Used goods

I once prayed “Father, use me for Your will.” When I say “once,” what I really mean is that I did not understand exactly what I was asking for when I first prayed that prayer.

Most of us would like to do something great for God. We have those dreams of leading thousands at a time to Christ or performing amazing miracles which lead many to investigate the claims of the Gospel message. Some of us want to write that devotional, Bible study curriculum, or song that changes the way people think about God.

We take Ephesians 2:10, “For we are God’s workmanship, created in Christ Jesus to do good works, which God prepared in advance for us to do,” and use it as evidence that we are to do great things.

I must point out that it merely says “to do good works” (and is also referring to our inability to gain God’s favor or salvation through works, but only by God’s grace). Jesus told us to do good works, as well.

“You are the salt of the earth. But if the salt loses its saltiness, how can it be made salty again? It is no longer good for anything, except to be thrown out and trampled by men.

“You are the light of the world. A city on a hill cannot be hidden. Neither do people light a lamp and put it under a bowl. Instead they put it on its stand, and it gives light to everyone in the house. In the same way, let your light shine before men, that they may see your good deeds and praise your Father in heaven.

Matthew 5:13-16

We must remember, however, that on our own “all our righteous acts are like filthy rags” (Isaiah 64:6), which means our good works are worthless. It is only when we are used by God that our works mean anything, are in fact “good.”

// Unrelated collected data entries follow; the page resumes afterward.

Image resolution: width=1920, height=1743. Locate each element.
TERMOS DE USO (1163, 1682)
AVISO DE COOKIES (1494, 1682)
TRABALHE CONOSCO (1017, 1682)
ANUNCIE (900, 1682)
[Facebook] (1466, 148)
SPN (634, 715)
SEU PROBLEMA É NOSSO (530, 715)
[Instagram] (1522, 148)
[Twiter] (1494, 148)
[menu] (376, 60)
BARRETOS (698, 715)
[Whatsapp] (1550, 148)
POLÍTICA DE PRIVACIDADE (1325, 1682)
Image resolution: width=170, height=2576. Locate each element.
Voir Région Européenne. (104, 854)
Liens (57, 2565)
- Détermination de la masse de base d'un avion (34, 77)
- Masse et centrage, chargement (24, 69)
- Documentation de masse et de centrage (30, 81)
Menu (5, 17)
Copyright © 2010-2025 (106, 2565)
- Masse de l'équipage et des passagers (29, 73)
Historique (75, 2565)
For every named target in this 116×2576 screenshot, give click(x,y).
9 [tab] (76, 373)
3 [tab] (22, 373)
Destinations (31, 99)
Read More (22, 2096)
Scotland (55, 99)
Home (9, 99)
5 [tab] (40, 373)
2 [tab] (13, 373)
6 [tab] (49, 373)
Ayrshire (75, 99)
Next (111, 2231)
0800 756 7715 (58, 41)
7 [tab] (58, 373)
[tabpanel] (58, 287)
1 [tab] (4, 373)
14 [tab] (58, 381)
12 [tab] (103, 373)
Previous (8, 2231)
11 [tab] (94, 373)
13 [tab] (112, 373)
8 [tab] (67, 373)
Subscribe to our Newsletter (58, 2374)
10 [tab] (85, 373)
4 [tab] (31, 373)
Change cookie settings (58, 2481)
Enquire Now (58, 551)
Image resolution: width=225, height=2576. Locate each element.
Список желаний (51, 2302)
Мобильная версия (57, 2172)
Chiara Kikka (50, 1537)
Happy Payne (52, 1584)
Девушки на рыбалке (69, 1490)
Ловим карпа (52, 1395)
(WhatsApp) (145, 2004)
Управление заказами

“Therefore, my dear friends, as you have always obeyed—not only in my presence, but now much more in my absence—continue to work out your salvation with fear and trembling, for it is God who works in you to will and to act according to his good purpose.”

Philippians 2:12-13

 My simple prayer led me through many trials and tests. I was forced in many ways to re-examine all that I believe and think.

What have I learned?

Two things:
1) That I still have a lot to learn!
2) While we may be able to do things with good intentions, we can only truly do good things when used by God.

When we are God’s “used goods,” He will use us to accomplish His will, not only for us individually but for the all of Creation. We must remember that much of the time this means our good works may be doing the dishes, paying bills, and helping our neighbor. Sometimes it means scrubbing toilets, washing people, and feeding mean-spirited, smelly hungry people. Sometimes it means sharing the Gospel, preaching the Gospel, and leading ministries.

We must be open to God to know what to do. We must remember that much of our being used by God means faithfully living our lives in the day-t0-day routines of life. It also means faithfully following His leading if and when He uses us for “the greater things.”